L’ultradroite fait des siennes

Par Mercredi 18 octobre 2017 Permalink 3

Ça y est! Ils l’ont dégotée la terrible cellule d’extrême droite menaçant les honnêtes gens. Non, pas d’extrême droite… D’ultradroite! C’est le nouveau mot… Le pied nickelé qui la dirige, au visage déformé par la haine (un léger tic au visage, apprend-on!), loup solitaire, célibataire (d’accord il n’a que 21 ans mais c’est louche quand même!) s’apprêtait à… Bon, on ne sait pas bien au juste ce qu’il s’apprêtait à faire avec sa mère et ses potes… Mais c’était néanmoins terrible… Les puces de Marseille, un restau indien (Indien… Tiens!

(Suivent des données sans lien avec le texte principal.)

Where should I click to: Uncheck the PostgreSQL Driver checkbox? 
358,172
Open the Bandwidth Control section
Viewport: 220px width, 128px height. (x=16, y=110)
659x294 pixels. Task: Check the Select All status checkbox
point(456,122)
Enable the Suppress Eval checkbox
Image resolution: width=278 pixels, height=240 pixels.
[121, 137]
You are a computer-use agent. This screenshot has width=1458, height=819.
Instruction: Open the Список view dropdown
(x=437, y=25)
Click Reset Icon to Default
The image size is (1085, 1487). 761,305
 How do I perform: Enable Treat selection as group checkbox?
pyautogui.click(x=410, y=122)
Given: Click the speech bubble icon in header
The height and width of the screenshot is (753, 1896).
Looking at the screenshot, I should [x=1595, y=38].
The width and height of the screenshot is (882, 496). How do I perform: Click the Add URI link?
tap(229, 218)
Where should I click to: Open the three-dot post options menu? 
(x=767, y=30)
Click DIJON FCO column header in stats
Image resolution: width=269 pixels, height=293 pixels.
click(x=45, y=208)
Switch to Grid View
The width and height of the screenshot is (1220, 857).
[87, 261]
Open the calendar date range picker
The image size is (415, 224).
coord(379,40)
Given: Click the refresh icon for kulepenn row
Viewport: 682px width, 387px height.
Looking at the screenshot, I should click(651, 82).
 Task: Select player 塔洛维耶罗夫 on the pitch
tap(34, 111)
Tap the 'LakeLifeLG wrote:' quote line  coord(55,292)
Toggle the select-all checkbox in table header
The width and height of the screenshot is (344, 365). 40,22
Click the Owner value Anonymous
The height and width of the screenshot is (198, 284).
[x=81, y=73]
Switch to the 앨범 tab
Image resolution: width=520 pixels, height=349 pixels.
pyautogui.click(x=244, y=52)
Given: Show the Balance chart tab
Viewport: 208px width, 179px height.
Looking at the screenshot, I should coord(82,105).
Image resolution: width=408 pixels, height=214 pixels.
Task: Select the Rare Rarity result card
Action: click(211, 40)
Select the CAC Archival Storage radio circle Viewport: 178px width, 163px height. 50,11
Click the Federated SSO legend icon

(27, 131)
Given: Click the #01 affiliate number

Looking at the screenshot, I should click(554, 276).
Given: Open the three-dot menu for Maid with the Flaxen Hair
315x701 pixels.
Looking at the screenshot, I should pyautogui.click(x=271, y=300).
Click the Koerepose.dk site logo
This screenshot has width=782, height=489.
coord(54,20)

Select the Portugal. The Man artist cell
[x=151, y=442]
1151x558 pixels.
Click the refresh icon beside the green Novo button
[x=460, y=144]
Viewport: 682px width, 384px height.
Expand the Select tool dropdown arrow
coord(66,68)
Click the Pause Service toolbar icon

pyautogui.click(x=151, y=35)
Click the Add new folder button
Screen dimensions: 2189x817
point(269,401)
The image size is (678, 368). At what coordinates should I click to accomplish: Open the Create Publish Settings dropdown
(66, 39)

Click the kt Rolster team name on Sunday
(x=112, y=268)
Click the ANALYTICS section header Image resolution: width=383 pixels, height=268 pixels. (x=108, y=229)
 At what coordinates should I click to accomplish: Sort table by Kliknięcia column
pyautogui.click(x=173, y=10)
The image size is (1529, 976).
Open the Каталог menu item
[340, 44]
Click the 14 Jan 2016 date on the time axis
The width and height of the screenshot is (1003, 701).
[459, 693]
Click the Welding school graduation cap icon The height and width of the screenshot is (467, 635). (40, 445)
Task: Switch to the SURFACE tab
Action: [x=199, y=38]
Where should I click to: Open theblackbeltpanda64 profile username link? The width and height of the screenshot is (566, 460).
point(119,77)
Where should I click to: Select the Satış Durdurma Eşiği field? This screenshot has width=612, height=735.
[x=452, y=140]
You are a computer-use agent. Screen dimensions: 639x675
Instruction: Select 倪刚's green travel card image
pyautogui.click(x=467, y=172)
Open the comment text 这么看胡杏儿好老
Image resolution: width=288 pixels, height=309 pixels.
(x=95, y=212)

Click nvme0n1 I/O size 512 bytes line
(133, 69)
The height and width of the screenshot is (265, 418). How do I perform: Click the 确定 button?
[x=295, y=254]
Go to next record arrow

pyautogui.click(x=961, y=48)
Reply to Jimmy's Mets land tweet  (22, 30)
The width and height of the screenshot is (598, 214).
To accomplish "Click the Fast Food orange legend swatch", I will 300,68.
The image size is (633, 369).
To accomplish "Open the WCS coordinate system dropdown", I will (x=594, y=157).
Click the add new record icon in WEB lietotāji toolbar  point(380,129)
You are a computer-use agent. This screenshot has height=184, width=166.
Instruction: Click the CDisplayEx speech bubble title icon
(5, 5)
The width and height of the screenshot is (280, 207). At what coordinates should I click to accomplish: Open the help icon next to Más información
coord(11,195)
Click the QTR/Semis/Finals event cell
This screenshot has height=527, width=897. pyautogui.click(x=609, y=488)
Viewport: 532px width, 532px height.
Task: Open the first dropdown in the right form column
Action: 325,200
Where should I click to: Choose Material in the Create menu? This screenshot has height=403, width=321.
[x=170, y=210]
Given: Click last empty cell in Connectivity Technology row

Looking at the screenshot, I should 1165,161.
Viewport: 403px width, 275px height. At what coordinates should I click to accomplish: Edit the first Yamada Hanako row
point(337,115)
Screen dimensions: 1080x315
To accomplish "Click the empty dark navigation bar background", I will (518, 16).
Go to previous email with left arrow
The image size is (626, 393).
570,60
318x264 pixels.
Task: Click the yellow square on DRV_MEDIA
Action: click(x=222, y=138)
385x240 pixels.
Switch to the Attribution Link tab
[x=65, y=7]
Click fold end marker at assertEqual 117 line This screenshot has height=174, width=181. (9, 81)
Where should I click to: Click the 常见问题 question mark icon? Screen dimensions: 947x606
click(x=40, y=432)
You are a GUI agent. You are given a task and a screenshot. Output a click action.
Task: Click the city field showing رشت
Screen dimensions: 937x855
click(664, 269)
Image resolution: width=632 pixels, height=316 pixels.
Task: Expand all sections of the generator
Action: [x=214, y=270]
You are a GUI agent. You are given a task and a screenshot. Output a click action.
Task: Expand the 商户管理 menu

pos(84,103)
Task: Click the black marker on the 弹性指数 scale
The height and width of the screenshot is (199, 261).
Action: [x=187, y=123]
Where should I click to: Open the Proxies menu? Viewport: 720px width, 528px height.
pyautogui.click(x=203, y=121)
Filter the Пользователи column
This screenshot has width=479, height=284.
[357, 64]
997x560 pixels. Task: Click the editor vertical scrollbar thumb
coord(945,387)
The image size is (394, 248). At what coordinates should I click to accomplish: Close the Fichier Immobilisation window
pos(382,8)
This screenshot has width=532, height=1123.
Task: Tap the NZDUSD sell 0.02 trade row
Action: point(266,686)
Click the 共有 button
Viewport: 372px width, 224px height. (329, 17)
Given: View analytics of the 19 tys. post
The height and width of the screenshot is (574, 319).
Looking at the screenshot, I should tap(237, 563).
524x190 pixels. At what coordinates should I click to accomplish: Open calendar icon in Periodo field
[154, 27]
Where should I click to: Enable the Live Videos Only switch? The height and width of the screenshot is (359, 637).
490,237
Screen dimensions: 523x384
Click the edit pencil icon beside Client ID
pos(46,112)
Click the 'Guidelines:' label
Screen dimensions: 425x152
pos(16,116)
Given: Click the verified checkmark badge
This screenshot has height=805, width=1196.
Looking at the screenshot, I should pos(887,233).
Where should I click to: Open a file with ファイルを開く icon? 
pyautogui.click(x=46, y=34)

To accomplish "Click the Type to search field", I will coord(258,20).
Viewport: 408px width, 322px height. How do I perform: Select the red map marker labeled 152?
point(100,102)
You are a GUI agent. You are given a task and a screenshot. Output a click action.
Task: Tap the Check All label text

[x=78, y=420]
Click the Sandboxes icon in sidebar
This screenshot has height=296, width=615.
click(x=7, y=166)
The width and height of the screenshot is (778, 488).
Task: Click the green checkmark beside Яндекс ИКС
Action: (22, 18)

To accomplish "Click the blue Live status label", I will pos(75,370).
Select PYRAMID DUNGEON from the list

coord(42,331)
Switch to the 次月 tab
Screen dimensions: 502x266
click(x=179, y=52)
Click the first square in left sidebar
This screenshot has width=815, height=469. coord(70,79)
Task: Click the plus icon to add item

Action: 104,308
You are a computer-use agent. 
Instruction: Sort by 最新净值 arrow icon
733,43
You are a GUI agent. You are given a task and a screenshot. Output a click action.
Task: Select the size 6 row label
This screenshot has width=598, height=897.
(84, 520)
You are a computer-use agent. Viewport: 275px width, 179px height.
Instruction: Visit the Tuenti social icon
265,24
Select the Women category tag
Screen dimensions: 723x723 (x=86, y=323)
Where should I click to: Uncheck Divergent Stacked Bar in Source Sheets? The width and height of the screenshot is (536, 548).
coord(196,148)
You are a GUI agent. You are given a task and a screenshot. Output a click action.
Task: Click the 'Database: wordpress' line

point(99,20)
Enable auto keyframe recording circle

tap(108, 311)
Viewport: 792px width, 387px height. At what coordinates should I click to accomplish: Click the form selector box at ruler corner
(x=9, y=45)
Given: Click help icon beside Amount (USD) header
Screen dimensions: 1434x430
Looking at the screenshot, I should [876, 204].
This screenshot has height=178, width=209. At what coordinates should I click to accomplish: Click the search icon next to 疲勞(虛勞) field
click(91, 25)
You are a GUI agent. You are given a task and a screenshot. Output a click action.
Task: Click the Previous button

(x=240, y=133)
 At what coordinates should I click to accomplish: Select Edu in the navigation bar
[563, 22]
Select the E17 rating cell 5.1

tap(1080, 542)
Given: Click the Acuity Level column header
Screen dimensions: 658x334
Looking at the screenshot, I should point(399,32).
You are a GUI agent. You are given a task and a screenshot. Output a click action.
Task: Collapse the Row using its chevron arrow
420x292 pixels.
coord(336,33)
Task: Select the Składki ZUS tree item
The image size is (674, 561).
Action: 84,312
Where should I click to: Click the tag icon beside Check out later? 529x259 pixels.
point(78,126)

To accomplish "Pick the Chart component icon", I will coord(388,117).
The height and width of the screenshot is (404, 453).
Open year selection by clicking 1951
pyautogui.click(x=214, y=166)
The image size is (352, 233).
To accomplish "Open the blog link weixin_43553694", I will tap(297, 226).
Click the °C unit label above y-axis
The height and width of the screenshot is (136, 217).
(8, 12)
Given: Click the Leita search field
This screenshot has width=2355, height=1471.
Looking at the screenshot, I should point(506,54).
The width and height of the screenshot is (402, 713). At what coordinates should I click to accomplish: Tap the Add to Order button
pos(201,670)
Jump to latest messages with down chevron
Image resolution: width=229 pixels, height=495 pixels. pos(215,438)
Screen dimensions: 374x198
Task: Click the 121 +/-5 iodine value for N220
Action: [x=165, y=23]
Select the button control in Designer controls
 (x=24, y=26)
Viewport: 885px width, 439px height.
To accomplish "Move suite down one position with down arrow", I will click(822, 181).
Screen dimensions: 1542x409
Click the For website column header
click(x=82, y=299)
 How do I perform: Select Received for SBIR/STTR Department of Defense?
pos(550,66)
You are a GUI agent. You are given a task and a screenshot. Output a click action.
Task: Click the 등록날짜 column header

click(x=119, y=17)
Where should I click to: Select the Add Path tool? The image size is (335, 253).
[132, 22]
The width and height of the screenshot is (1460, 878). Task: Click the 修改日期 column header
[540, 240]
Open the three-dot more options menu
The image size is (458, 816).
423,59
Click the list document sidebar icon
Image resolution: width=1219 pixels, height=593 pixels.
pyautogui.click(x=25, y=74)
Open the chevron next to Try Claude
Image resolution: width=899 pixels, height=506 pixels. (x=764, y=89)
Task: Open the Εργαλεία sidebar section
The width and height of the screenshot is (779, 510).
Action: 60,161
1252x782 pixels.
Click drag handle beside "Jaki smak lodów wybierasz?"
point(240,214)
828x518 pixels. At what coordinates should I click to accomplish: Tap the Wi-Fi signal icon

Bizarre…), Mélenchon, Castaner… Tout était possible. L’évantail est large. La démocratie est menacée. Rappelez-vous, il y a 15 ans, le type d’extrême droite, (on ne disait pas encore ultra droite pour mieux effrayer) qui avait voulu tuer Jacques Chirac sur les Champs! Rendez vous compte! C’était encore pire cette fois… Toute l’équipe, la bave au lèvre, l’arme au corps (ils n’avaient qu’une arme mais comptaient la faire passer de mains en mains, les cochons!) s’apprêtait à mettre le pays à feu et à sang. Nous ne remercierons jamais assez notre glorieuse administration qui encore une fois a su s’en prendre à ceux qui rappelaient les heures les plus noirs de l’histoire de France (le point Godwin, il était temps!). Merci la police! Merci surtout à ses chefs qui après avoir laissé Mohamed Merah assassiné des soldats ou des enfants parce qu’il était musulman et non pas d’extrême droite comme le meurtrier aurait dû l’être d’après eux, ont cette fois avec l’obstination qui les caractérise, déjoué l’attentat qui allait certainement venir… A les en croire. Pas possible autrement. Toute la presse se réjouit, célèbre ce grand moment. Un jour de fête nationale est peut-être prévu. Alléluia! L’islam n’a rien fait de mal. Non ce n’est pas l’islam, n’en déplaisent à tous les islamophobes. Ce sont des français. Des petits français déclassés en plus, (chaudronnier, vous pensez!). C’est nous qui en notre sein portons les germes du mal. C’est à nous de nous remettre en cause, d’expier nos fautes. Repentons-nous, Folleville!